::: Passage to read :::

Filter today’s visible queue by patient name, registration number, status, or label while keeping the current dashboard context.
Switch to tomorrow to preview the next visit day and find a patient before they arrive.
Use recent ranges when a clinician remembers the patient was seen recently but not exactly when.
Select a start and end date for targeted appointment lookup across a known visit period.
When matching local patients are available, typing at least two characters surfaces likely patient matches for quicker selection.
The dashboard shows when it is searching, when appointment search is unavailable, and when no results match the selected range.
These controls change how the same queue is organized without changing the patient records themselves.
Moves the current active patient to the top so the doctor can start from the most relevant record.
Sorts from the beginning of the queue for normal call-order review.
Sorts from the end of the queue when the clinician needs to inspect late additions or trailing appointments.
When queue reordering is available, rows can be rearranged directly from the dashboard while preserving the rest of the row context.
Large queues use previous and next page controls while keeping the filtered count and page position visible.
Status and labels make the queue more than a schedule. They help the doctor and staff track what is already done and what still needs attention.
| Control | Options | Use case |
|---|---|---|
| Patient status | Not yet seen, Seen once, Waiting for results, Completed. | Keep clinical progress visible without opening the full note. |
| Waiting note | Short note such as a pending report or callback reason. | Clarify why a patient is waiting and what the next expected event is. |
| Labels | Reusable labels such as review scan, call attendant, or prescription review. | Group patients by operational needs and filter the table by those needs. |
| Filter strip | All patients, status counts, and the most common labels. | Jump directly to the subset that needs attention. |
Each row includes direct actions for the most common visit-day tasks. The goal is to avoid hunting through separate menus before a patient can be handled.
Signals that the next patient is ready and keeps the queue action attached to the selected row.
Opens a compact patient information view with registration, appointment, risk, reason, token, and related context.
Moves from the dashboard row into the patient workspace so the doctor can continue with structured history and notes.

:::

## Work to complete
(1) Quote the patient queue dashboard text from "When matching local" up to and including "patient records themselves.".
(2) In the patient queue dashboard text, how many characters must be typed to bring up likely patient matches?
(3) Pick up the patient queue dashboard text after its final sentence and keep writing.

::: Data :::

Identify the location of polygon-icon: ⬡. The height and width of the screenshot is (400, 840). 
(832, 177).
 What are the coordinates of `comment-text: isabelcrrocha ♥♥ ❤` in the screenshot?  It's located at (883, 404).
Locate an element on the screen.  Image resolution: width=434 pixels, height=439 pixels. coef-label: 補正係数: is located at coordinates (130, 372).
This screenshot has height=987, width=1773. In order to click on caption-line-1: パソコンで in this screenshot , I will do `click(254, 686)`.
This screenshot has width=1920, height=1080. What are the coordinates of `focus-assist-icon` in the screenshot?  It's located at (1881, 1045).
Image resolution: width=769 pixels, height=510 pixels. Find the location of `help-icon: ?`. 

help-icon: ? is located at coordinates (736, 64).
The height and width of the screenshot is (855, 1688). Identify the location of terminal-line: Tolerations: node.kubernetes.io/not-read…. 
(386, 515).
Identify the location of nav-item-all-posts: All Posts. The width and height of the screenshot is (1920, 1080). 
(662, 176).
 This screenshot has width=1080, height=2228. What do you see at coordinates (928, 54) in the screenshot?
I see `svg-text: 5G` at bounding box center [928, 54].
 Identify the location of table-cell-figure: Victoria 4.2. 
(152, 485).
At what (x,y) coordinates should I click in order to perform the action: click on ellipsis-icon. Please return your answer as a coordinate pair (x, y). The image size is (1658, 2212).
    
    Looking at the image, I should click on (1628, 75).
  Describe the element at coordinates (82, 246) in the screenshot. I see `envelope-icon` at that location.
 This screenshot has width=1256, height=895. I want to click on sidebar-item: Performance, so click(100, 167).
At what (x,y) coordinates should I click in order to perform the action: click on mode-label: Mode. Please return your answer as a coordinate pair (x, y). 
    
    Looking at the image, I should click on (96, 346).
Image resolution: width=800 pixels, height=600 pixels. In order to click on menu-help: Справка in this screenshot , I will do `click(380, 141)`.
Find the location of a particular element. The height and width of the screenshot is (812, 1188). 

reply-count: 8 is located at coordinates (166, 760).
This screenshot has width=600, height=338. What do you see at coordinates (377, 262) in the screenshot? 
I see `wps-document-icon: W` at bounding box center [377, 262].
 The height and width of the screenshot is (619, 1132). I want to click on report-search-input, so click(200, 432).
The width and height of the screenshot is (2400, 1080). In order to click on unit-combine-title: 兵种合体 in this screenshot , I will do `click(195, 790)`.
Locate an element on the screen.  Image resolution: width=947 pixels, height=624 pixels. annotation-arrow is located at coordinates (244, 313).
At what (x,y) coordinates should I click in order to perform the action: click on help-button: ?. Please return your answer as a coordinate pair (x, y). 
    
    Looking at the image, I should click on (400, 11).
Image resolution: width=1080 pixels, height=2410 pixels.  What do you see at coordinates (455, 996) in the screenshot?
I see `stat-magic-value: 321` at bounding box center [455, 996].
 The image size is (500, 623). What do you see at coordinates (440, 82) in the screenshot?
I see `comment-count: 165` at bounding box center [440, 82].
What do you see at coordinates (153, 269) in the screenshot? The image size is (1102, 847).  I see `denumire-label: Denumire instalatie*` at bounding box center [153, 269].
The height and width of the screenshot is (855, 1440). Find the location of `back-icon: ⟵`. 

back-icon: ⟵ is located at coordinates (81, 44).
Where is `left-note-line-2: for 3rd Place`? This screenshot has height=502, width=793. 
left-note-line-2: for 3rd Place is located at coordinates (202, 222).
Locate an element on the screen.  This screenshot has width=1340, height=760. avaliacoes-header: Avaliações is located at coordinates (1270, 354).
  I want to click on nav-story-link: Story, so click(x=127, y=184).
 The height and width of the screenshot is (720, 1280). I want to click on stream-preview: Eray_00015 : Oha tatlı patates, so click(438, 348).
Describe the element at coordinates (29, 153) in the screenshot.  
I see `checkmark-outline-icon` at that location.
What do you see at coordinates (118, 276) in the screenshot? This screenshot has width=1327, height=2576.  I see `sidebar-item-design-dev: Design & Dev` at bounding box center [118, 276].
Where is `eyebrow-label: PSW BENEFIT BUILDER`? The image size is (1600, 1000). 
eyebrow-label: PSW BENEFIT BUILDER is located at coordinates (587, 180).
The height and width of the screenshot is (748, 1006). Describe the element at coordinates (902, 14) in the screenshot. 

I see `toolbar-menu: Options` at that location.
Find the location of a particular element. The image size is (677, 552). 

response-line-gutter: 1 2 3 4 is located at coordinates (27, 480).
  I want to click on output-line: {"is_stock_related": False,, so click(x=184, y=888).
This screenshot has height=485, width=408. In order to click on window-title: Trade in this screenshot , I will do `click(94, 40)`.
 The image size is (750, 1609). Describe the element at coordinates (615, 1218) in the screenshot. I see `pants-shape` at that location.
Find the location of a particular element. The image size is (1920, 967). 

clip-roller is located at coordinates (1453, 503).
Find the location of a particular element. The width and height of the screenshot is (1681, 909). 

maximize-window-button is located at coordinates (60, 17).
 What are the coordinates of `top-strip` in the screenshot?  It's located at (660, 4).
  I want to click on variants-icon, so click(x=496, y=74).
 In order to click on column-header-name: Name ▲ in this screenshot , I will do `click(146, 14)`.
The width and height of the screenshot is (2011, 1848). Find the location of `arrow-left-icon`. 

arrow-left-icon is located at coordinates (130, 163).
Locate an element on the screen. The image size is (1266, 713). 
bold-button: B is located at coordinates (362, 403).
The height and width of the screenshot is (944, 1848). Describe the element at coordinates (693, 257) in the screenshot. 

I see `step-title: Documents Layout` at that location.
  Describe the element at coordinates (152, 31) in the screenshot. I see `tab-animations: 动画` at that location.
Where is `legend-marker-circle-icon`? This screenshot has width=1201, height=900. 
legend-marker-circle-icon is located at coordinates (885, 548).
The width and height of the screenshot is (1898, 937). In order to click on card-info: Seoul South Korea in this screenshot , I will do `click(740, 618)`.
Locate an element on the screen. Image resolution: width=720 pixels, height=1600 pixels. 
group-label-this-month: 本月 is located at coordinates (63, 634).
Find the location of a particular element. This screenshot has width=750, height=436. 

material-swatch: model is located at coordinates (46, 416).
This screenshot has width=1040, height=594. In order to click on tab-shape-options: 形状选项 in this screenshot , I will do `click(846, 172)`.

:::

## Responses to the exercise
(1)
When matching local patients are available, typing at least two characters surfaces likely patient matches for quicker selection.
The dashboard shows when it is searching, when appointment search is unavailable, and when no results match the selected range.
These controls change how the same queue is organized without changing the patient records themselves.

(2) At least two characters.

(3)
Closes the visit-day action when a patient is finished from the dashboard context.
Starts a patient message from the row so communication remains tied to the appointment context.
Lets staff handle appointment changes directly from the row when the doctor or clinic workflow requires it.
The Dashboard includes walk-in entry points so clinics can register a patient while still working from the queue.
Add a new walk-in when the clinic has the patient details available at the desk.
Bring an existing patient into today’s queue without creating a duplicate record.
Upload patient intake images from the computer when registration or clinical information arrives as files.
Use a phone photo path when the intake information is captured at the counter or bedside.
New or image-based walk-ins that still need review stay in the Review tab until they are ready for normal queue handling.
The Dashboard keeps context stable as clinicians move between queue review and patient work.
A patient can be opened from the queue, reviewed in notes or patient information, and then the doctor can return to the same dashboard context.
The dashboard route reflects the active dashboard area, so reloads and browser navigation reopen the expected surface.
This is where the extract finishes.